What you are asked to do » In the listing below, which lines contain the string "agent"? Copy them all.

*** Opening of Input ***

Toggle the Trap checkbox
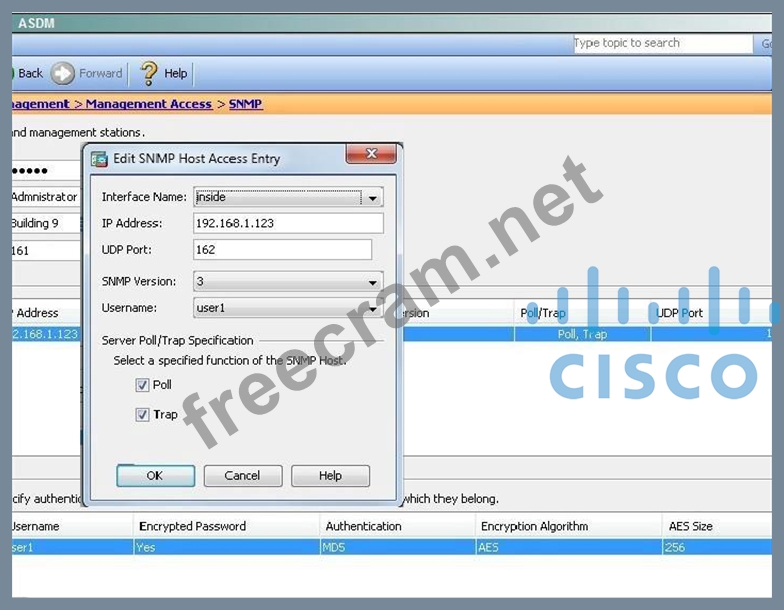Screen dimensions: 784x610 tap(142, 415)
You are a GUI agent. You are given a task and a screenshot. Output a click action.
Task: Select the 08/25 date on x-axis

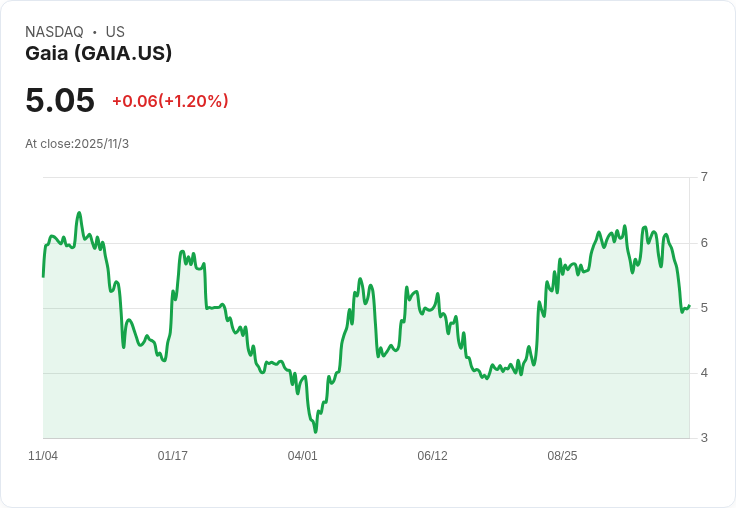click(x=562, y=456)
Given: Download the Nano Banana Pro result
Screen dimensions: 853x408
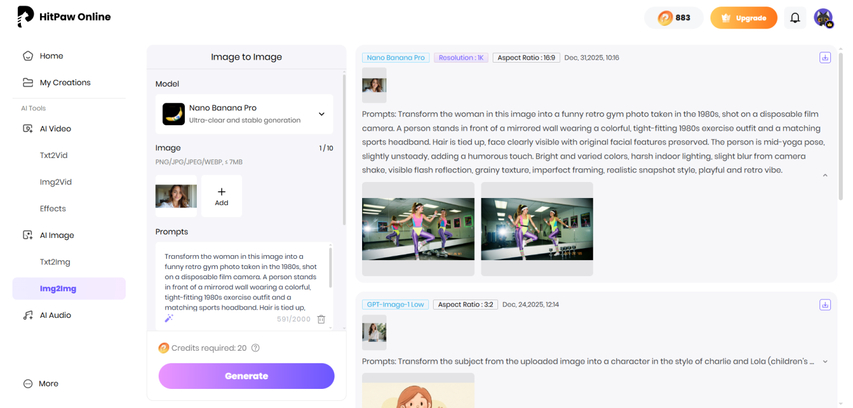Looking at the screenshot, I should [x=825, y=58].
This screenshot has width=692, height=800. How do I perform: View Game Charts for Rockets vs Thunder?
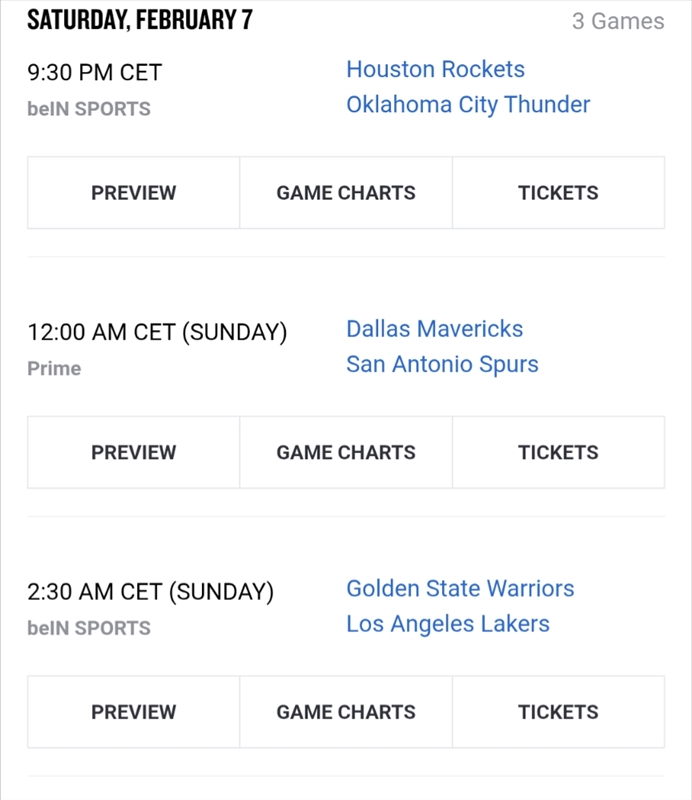(346, 193)
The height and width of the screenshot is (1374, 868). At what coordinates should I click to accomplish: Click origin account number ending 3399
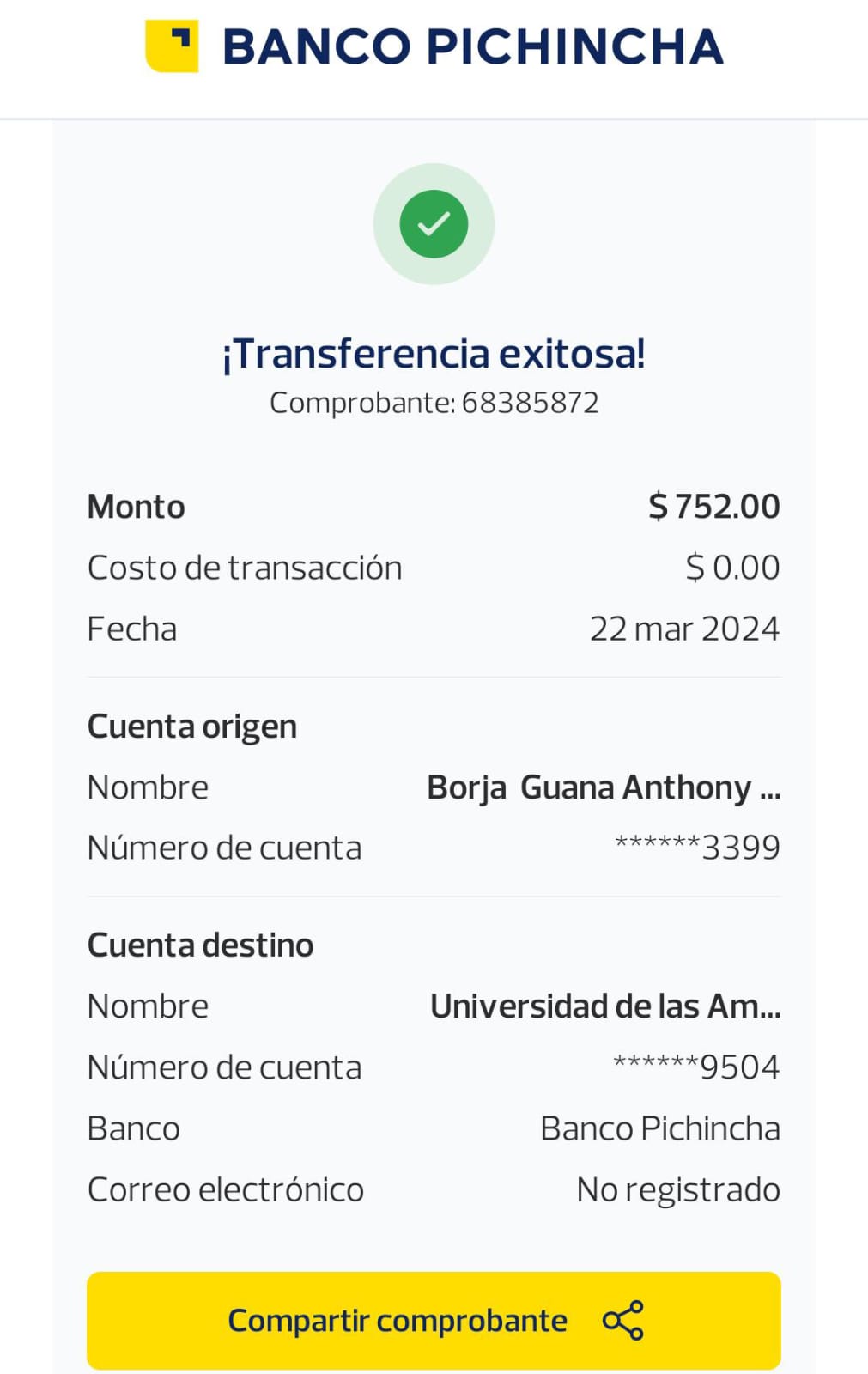(697, 848)
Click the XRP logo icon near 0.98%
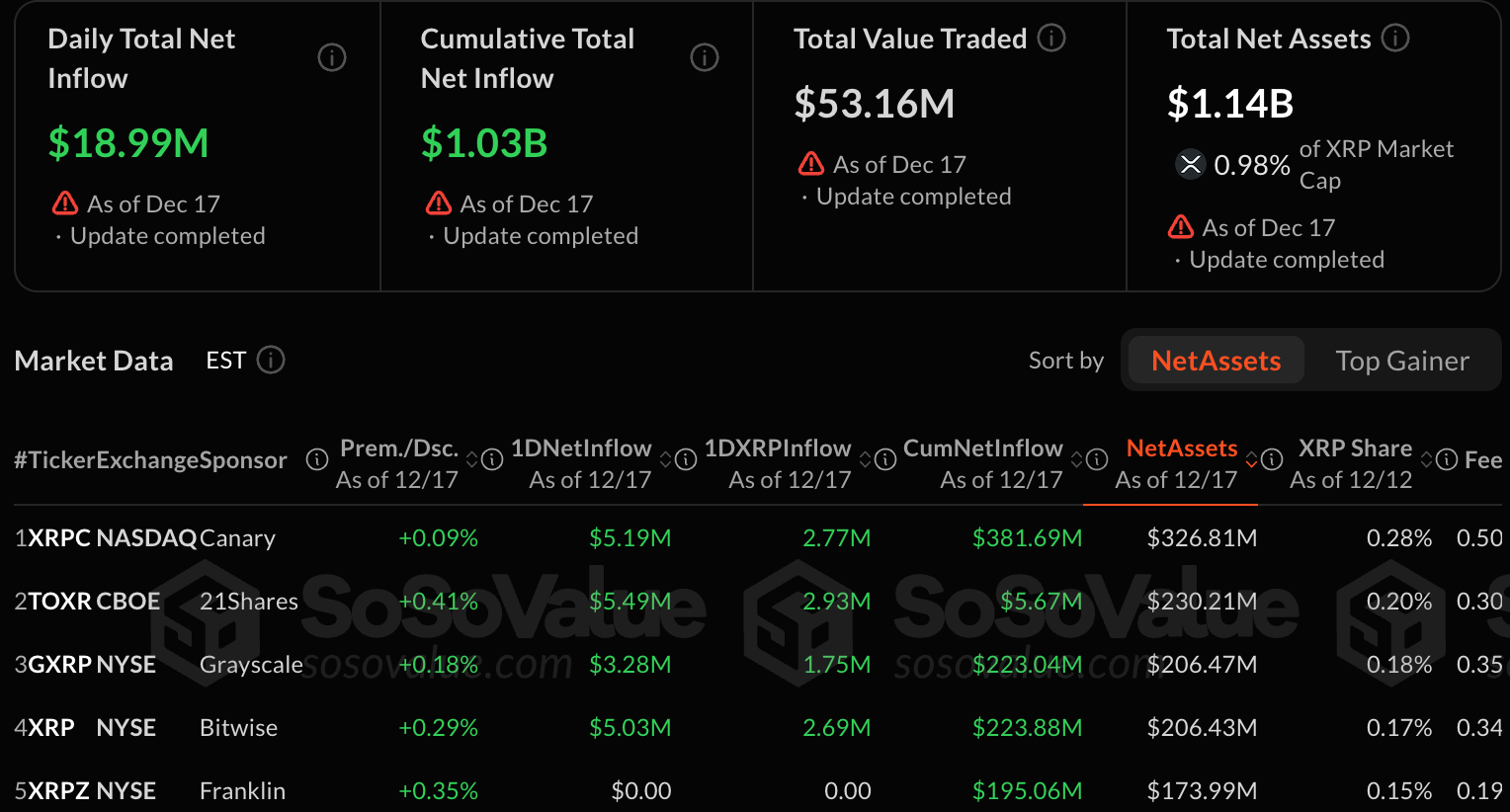The height and width of the screenshot is (812, 1510). pyautogui.click(x=1191, y=164)
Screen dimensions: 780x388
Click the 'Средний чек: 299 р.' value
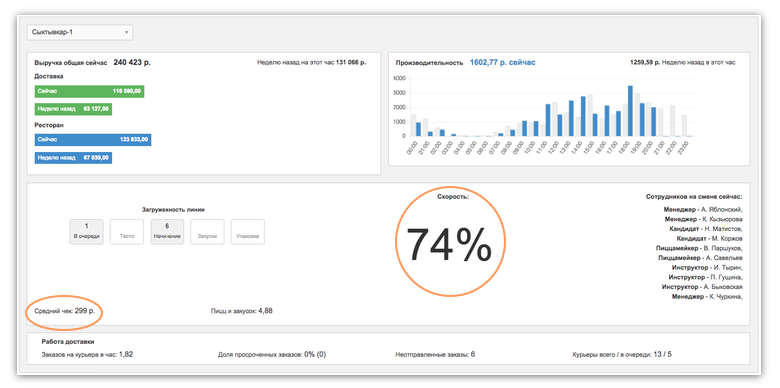click(65, 311)
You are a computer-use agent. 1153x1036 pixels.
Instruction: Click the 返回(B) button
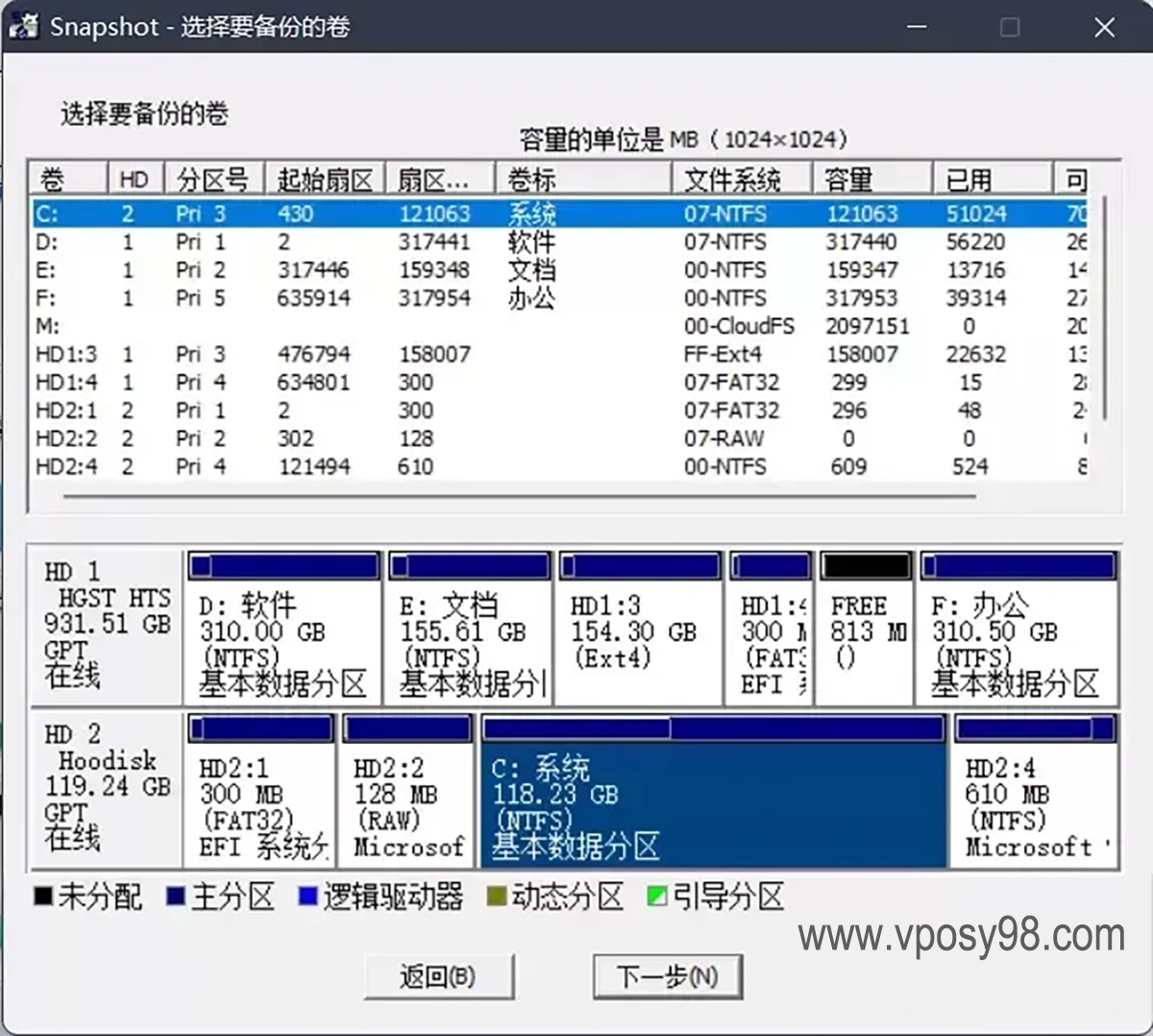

*** Close of Input ***

Answer to this task »
You are a GUI agent. You are given a task and a screenshot. Output a click action.
You are a computer-use agent. 1153x1036 pixels.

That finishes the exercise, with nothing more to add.